EXTRACTED INFORMATION —

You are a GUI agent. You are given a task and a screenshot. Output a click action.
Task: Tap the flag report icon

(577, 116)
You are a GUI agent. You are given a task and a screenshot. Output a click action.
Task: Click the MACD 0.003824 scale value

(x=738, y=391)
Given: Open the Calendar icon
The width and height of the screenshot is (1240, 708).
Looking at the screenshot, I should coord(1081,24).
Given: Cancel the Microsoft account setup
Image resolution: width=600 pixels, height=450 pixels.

WHAT YOU SHOULD DO —
Reproduce the entries word for word, starting at the line that contains "Given: Open the Calendar icon" and ending at the last line of the entries.

SOLUTION FOR THIS EXERCISE —
Given: Open the Calendar icon
The width and height of the screenshot is (1240, 708).
Looking at the screenshot, I should coord(1081,24).
Given: Cancel the Microsoft account setup
Image resolution: width=600 pixels, height=450 pixels.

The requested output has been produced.